What is the SMILES notation for 5-chloro-6-[(3S)-3-[(5-nitro-2-pyridinyl)amino]pyrrolidin-1-yl]pyrimidin-4-amine?
The canonical SMILES for 5-chloro-6-[(3S)-3-[(5-nitro-2-pyridinyl)amino]pyrrolidin-1-yl]pyrimidin-4-amine is Nc1ncnc(N2CC[C@H](Nc3ccc([N+](=O)[O-])cn3)C2)c1Cl.
What is the InChIKey of 5-chloro-6-[(3S)-3-[(5-nitro-2-pyridinyl)amino]pyrrolidin-1-yl]pyrimidin-4-amine?
The InChIKey is OKFRZCJYPLIPDY-QMMMGPOBSA-N. The full InChI is InChI=1S/C13H14ClN7O2/c14-11-12(15)17-7-18-13(11)20-4-3-8(6-20)19-10-2-1-9(5-16-10)21(22)23/h1-2,5,7-8H,3-4,6H2,(H,16,19)(H2,15,17,18)/t8-/m0/s1.

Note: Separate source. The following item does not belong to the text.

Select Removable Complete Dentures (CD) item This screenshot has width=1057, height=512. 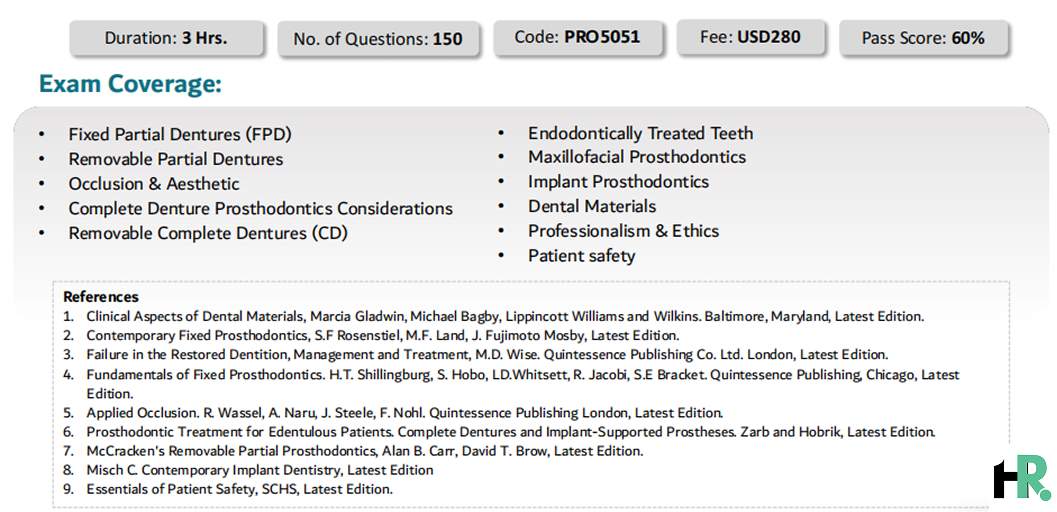pos(208,233)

What are the key properties of 5-chloro-6-[(3S)-3-[(5-nitro-2-pyridinyl)amino]pyrrolidin-1-yl]pyrimidin-4-amine?
5-chloro-6-[(3S)-3-[(5-nitro-2-pyridinyl)amino]pyrrolidin-1-yl]pyrimidin-4-amine has a molecular weight of 335.76 g/mol, XLogP of 1.71, 4 rotatable bonds, 2 hydrogen bond donors, and 8 hydrogen bond acceptors.
Where does this data come from?
All data for 5-chloro-6-[(3S)-3-[(5-nitro-2-pyridinyl)amino]pyrrolidin-1-yl]pyrimidin-4-amine is sourced from PubChem (CID 100650133), the world's largest open chemistry database maintained by the National Library of Medicine (NIH).